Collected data

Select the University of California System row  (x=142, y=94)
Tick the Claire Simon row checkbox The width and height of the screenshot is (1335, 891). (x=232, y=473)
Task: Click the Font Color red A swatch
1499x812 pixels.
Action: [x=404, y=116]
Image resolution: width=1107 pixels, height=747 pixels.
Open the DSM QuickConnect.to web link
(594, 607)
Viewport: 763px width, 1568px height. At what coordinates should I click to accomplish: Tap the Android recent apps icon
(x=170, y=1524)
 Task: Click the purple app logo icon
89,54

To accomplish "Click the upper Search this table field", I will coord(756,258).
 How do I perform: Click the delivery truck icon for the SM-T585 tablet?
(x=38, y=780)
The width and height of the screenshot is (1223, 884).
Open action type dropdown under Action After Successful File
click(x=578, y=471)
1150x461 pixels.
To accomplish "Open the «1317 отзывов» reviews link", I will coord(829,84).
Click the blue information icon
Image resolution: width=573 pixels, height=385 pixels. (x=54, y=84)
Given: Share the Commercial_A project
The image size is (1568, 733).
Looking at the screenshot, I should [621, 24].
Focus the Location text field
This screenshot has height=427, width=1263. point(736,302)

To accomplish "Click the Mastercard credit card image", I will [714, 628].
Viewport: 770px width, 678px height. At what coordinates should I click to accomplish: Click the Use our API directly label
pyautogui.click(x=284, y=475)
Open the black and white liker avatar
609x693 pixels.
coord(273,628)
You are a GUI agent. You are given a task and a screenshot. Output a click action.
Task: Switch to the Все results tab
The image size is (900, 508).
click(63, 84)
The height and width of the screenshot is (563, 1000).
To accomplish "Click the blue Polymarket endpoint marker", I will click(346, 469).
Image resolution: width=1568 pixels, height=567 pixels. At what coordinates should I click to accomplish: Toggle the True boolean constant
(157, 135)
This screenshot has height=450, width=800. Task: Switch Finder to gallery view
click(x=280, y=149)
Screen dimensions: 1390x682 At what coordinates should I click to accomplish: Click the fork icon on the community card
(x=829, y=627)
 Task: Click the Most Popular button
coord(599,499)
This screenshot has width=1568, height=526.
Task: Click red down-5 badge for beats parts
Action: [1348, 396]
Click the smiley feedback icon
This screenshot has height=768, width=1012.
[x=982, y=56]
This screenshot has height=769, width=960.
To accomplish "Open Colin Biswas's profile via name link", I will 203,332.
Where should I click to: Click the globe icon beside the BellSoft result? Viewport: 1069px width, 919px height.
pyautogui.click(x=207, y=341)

(WHAT IS BEING ASKED) Each line that contains the string "will" should be copied from the data above.

(SOLUTION FOR THIS EXERCISE)
To accomplish "Click the upper Search this table field", I will coord(756,258).
To accomplish "Open the «1317 отзывов» reviews link", I will coord(829,84).
To accomplish "Click the Mastercard credit card image", I will [714, 628].
To accomplish "Click the blue Polymarket endpoint marker", I will click(346, 469).
To accomplish "Open Colin Biswas's profile via name link", I will 203,332.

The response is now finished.